My argument for this is slightly unusual - it relies on algebraic geometry to produce a counterexample. I am sure there is an elementary argument that uses a purely combinatorial construction of a counterexample, but this one was easier for me to come up with.

First note that if one has a bound $n^{3/4-\epsilon}$ for $d$ growing arbitrarily slowly as a function of $n$, one has a bound $n^{3/4-\epsilon}$ for some specific $d$.

Also note that any bound based on moments must only depend on the $O(n)^3$-invariant moments, because you could just multiply by a random element of $O(n)$. There are only finitely many linearly independent $O(n)$-invariant polynomials of degree $d$, so we only need to track finitely many moments.

Assume $n=q$ is a prime power, and fix an additive character $\psi: \mathbb F_q \to \mathbb C^\times$. Also assume $d$ is less than the characteristic of $\mathbb F_q$.

Consider the distribution consisting of $3$-tensors whose entries are $M_{xyz}=\psi (f(x,y,z))$ for random polynomials $f$ of degree $d$ in $\mathbb F_q[x,y,z]$. The moments of these $3$-tensors are exactly the same as the moments of random $3$-tensors whose entries are independent random complex numbers of unit norm.

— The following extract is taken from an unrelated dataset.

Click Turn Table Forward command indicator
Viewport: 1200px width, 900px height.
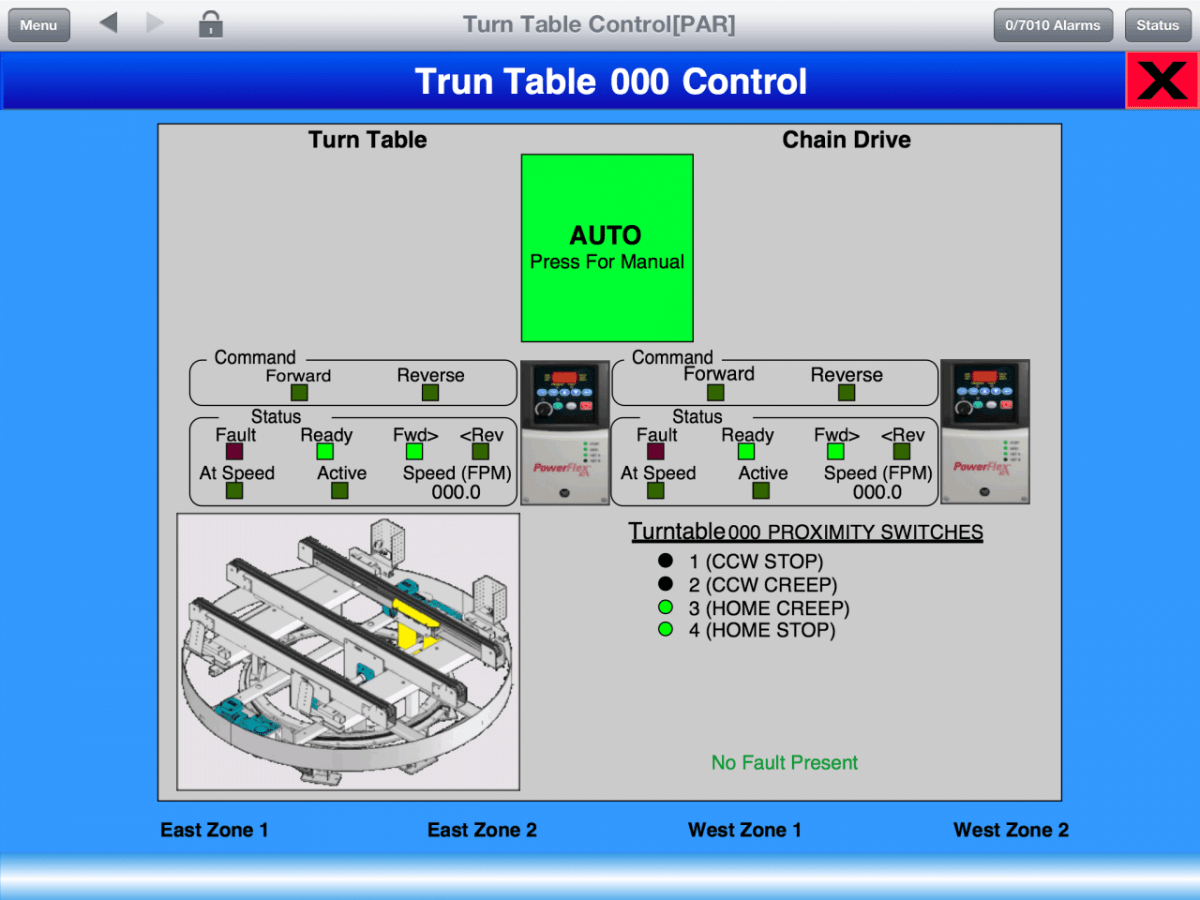[298, 392]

If $q$ is a perfect square, $f$ is a polynomial whose coefficients happen to be in $\mathbb F_{q^{1/2}}$, and $\psi$ is trivial on $\mathbb F_{q^{1/2}}$, then the associated trilinear form has norm at least $q^{3/4}$. We can see this by taking $v_1=v_2=v_3$ to be the vector that is $1$ on $\mathbb F_{q^{1/2}}$ and $0$ elsewhere. Then $F(v_1,v_2,v_3) = q^{3/2}$ because $\psi(f(x,y,z))=1$ for $x,y,z\in \mathbb F_{q^{1/2}}$. $||v_i||=q^{1/4}$, so we get a norm of at least $q^{3/2}$.

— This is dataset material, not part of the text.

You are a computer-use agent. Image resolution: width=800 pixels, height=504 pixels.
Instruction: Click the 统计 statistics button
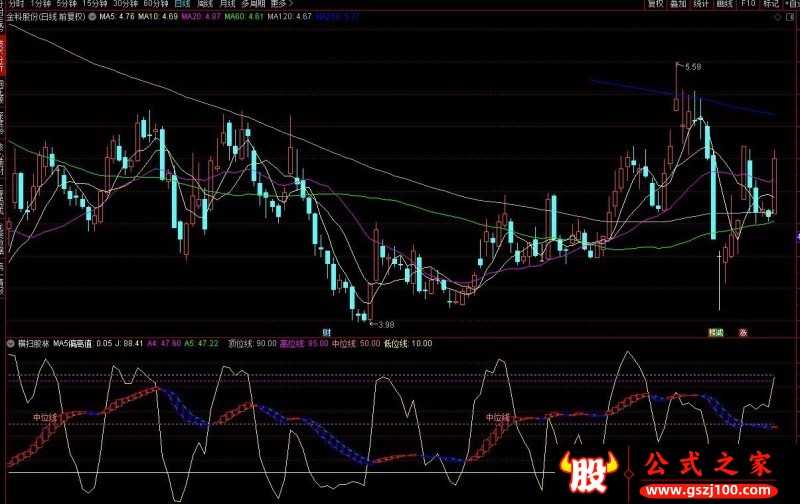701,5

The probability that all the coefficients will just randomly lie in $\mathbb F_{q^{1/2}}$ is very small. Even worse, the moments for a random polynomial in $\mathbb F_{q^{1/2}}[x,y,z]$ are not exactly the same as the moments for a random polynomial in $\mathbb F_q[x,y,z]$. But we can "glue" the two distributions to obtain a distribution with the correct moments but that has operator norms very large with positive probability, as follows:

Take the finitely many O(n)-invariant polynomials and consider the finite set of points in $\mathbb C^n$ induced by evaluating these polynomials on the two distributions. If the average of the first set of points is contained in the convex hull of the second set of points, then by choosing an appropriate distribution of the second set of points, we get a distribution whose moments are the same as for a random distribution, but with operator norm at least $n^{3/4}$.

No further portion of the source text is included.